**The input**
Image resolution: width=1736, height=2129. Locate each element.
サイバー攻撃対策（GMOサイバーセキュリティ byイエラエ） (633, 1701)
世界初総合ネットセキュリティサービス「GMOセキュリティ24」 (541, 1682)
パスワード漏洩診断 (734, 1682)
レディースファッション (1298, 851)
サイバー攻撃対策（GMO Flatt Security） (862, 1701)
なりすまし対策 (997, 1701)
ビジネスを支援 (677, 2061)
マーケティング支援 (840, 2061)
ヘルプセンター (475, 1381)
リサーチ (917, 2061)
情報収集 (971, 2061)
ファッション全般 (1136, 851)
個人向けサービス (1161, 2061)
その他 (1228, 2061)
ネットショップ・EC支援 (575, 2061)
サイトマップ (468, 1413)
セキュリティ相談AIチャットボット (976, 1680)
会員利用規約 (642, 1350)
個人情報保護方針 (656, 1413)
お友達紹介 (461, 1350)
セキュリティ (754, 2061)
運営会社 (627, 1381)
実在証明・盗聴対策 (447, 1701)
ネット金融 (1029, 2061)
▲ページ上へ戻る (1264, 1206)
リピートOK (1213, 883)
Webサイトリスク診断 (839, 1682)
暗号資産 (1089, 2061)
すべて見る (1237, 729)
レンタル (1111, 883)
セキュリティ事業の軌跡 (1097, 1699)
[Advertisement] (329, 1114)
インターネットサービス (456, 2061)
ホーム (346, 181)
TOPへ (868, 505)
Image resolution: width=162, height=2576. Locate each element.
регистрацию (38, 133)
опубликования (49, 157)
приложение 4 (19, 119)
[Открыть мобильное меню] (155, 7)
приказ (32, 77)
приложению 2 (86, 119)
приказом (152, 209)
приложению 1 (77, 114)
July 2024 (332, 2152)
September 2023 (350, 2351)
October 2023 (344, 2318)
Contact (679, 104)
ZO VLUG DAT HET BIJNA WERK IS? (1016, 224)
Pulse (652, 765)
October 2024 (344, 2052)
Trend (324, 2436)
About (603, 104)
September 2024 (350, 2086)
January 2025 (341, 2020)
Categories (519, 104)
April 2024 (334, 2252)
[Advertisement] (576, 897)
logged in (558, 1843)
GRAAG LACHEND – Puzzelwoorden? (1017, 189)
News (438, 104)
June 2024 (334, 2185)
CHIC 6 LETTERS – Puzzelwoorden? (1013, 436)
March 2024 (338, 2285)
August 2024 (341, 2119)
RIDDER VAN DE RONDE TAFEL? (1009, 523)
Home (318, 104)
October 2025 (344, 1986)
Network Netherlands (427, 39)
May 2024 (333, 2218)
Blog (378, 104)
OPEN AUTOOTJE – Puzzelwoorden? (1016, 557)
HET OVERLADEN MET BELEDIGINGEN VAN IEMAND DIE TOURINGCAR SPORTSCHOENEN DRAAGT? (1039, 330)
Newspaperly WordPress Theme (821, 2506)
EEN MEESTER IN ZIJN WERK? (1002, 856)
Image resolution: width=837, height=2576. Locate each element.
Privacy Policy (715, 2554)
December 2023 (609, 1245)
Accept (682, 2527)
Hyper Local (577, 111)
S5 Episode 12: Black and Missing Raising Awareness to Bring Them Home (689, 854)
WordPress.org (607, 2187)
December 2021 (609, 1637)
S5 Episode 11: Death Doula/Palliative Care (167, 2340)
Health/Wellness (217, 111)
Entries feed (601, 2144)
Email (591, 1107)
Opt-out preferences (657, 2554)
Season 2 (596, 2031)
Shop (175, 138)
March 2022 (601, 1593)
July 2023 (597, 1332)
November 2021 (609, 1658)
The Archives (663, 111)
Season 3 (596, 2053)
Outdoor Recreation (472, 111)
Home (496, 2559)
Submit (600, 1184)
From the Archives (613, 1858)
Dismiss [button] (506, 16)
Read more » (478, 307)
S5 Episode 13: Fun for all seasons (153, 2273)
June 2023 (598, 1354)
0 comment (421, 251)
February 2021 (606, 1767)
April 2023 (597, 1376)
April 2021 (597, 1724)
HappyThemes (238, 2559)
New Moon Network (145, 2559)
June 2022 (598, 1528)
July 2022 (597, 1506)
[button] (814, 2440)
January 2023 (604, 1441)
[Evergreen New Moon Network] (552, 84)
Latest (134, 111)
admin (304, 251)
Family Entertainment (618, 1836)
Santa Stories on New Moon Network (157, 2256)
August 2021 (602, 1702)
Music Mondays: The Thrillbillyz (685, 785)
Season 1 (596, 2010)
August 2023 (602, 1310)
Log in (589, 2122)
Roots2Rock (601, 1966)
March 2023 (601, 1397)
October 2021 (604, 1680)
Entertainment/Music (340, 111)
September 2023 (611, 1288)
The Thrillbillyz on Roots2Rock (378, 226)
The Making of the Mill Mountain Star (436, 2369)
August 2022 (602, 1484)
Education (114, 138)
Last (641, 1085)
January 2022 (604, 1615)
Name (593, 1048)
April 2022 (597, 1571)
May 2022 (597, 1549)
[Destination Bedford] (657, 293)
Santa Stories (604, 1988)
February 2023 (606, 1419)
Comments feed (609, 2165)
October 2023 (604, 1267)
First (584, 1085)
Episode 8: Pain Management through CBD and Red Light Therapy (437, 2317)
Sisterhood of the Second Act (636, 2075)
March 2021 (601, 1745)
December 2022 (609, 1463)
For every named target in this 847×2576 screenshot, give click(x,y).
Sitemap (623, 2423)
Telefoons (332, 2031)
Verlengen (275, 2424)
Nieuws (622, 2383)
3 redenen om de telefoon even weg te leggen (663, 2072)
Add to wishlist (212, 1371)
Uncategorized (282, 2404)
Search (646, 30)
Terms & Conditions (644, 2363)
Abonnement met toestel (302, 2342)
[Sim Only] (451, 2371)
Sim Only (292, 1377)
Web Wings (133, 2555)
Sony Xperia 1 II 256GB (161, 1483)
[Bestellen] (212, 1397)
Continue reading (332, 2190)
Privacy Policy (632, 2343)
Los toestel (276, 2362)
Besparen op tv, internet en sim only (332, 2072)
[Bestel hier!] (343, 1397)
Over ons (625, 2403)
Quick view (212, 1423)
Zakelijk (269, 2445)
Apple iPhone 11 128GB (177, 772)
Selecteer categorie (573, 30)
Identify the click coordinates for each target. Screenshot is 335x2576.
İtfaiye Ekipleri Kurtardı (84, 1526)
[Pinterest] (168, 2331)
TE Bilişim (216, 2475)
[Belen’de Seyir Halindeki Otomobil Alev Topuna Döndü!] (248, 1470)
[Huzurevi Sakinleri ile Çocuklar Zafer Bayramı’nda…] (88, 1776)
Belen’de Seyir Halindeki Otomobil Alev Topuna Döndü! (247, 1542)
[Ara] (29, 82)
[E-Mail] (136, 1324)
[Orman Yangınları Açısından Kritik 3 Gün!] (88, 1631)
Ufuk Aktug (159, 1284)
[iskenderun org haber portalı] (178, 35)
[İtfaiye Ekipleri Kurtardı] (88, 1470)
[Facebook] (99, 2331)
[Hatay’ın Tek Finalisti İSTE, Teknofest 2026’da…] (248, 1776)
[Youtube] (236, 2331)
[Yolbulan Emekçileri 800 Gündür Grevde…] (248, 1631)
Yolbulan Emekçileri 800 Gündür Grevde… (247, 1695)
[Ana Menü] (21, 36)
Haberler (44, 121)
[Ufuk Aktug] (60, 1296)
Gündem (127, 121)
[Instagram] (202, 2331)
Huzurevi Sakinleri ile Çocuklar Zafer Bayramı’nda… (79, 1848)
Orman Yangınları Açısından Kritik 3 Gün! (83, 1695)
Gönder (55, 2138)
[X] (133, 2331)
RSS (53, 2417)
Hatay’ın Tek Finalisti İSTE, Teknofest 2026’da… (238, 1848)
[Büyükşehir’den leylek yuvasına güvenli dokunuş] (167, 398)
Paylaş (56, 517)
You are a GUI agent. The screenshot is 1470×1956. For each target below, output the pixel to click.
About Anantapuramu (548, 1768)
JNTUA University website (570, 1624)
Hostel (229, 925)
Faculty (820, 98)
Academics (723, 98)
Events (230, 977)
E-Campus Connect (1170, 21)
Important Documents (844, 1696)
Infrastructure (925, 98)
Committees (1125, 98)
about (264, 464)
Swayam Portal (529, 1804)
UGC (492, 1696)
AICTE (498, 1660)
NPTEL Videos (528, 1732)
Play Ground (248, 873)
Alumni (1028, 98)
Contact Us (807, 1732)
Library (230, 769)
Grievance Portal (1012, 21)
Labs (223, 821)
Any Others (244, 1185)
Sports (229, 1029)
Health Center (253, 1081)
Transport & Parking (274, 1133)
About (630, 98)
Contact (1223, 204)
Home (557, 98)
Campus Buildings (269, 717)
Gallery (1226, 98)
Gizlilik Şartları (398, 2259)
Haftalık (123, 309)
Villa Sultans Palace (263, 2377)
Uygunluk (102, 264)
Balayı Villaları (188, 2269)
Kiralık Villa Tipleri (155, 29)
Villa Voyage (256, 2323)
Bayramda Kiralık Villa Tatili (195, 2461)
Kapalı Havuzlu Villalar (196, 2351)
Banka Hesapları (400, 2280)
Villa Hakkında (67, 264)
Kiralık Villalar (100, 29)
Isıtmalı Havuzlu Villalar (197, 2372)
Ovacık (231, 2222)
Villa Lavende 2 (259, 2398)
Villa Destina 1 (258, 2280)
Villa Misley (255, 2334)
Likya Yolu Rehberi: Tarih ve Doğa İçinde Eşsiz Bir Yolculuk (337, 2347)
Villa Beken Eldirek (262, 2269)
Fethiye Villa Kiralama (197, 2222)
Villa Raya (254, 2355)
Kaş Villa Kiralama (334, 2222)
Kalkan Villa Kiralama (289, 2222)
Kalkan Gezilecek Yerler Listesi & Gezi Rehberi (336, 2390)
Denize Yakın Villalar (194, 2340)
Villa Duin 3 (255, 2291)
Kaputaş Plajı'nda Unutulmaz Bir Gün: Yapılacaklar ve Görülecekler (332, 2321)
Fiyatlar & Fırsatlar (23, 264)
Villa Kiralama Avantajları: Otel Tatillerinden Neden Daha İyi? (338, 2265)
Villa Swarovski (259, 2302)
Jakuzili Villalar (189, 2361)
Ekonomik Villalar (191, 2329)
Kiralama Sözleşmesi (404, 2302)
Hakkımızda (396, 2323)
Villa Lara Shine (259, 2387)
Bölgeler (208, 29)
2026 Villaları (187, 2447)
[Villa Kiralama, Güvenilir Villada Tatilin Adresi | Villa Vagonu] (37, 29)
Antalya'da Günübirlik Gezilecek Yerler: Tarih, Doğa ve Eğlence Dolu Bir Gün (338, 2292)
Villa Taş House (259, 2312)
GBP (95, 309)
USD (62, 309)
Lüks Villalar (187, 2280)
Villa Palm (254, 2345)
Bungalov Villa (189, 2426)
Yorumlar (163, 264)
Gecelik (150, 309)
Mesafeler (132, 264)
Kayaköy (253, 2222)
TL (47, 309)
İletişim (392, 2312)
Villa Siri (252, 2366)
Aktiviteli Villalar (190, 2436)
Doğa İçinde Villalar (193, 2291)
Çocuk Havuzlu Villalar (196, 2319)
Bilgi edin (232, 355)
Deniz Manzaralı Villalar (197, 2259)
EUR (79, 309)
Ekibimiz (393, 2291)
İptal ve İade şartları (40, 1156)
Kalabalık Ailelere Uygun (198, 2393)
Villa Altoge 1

**What to work on**
Print again the lines of the entries above that fall between the line holding "Play Ground (248, 873)" and the line holding "Kiralık Villalar (100, 29)", inclusive, exactly as they stand.

**Task solution**
Play Ground (248, 873)
Alumni (1028, 98)
Contact Us (807, 1732)
Library (230, 769)
Grievance Portal (1012, 21)
Labs (223, 821)
Any Others (244, 1185)
Sports (229, 1029)
Health Center (253, 1081)
Transport & Parking (274, 1133)
About (630, 98)
Contact (1223, 204)
Home (557, 98)
Campus Buildings (269, 717)
Gallery (1226, 98)
Gizlilik Şartları (398, 2259)
Haftalık (123, 309)
Villa Sultans Palace (263, 2377)
Uygunluk (102, 264)
Balayı Villaları (188, 2269)
Kiralık Villa Tipleri (155, 29)
Villa Voyage (256, 2323)
Bayramda Kiralık Villa Tatili (195, 2461)
Kapalı Havuzlu Villalar (196, 2351)
Banka Hesapları (400, 2280)
Villa Hakkında (67, 264)
Kiralık Villalar (100, 29)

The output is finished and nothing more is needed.